Collected data entries -
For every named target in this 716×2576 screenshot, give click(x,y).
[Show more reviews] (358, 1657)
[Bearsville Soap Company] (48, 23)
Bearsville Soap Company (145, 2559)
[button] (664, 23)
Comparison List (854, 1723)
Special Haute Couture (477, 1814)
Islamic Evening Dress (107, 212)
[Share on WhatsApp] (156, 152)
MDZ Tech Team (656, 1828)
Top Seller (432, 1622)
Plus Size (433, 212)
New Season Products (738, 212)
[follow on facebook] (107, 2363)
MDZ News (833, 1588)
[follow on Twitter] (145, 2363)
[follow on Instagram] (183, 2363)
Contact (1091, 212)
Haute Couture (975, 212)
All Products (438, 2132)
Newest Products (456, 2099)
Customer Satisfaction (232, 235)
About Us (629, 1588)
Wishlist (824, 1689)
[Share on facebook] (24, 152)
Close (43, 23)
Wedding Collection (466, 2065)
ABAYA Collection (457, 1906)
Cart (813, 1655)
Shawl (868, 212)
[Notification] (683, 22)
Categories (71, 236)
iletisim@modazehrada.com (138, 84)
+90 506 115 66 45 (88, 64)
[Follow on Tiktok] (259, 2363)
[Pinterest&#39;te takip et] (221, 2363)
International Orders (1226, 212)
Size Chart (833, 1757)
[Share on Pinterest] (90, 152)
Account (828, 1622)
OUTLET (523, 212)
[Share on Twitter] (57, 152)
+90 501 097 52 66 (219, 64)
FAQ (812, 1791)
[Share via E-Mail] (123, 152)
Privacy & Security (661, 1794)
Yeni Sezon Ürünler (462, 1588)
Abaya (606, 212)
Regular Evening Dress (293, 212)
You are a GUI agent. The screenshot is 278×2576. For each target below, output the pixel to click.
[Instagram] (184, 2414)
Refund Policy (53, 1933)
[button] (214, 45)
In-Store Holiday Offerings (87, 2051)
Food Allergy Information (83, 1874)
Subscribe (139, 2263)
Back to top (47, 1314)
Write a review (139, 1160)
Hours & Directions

YOUR GOAL -
The answer should be one number: how many lines in the data contain the word "Dress".

OUTPUT FOR THIS EXERCISE -
2